Riku suddenly realized. "So completely predictable people have zero information content?"

"In a sense, yes. If there's no surprise in their actions, you can't gain new information."

Yuki pondered. "But predictability also brings peace of mind, right?"

"That's what's interesting," Aoi said. "Information theory and psychology don't always align."

Aoi gave another example.

"A couple married for years might perfectly predict each other's behavior. Mutual information is low, but that doesn't degrade the relationship quality."

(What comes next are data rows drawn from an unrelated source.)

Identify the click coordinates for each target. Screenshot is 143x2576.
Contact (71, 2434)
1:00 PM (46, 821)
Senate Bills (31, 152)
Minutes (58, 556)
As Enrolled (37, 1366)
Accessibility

"Rather, it's stable," Yuki said.

"Yes. High information content isn't always better."

Riku looked out the window. "Peaceful days like today also have zero information, but aren't bad."

"The value of peace can't be measured by information content," Aoi said quietly.

Yuki closed their notebook. "Information theory doesn't explain everything."

"Of course. A tool is a tool. What's important is knowing when to use it and when not to."

Riku stood up. "Then tomorrow, I'll try being 'unpredictable Riku.'"

"High-entropy behavior?" Yuki laughed.

"That's interesting too, but," Aoi said, "moderate predictability and moderate surprise. That balance might be what makes us human."

Outside the window, the same view as always. A dusk with zero information content. But the three were enjoying that tranquility.

"Even with zero information, there's value," Yuki murmured.

"That's today's lesson," Aoi smiled.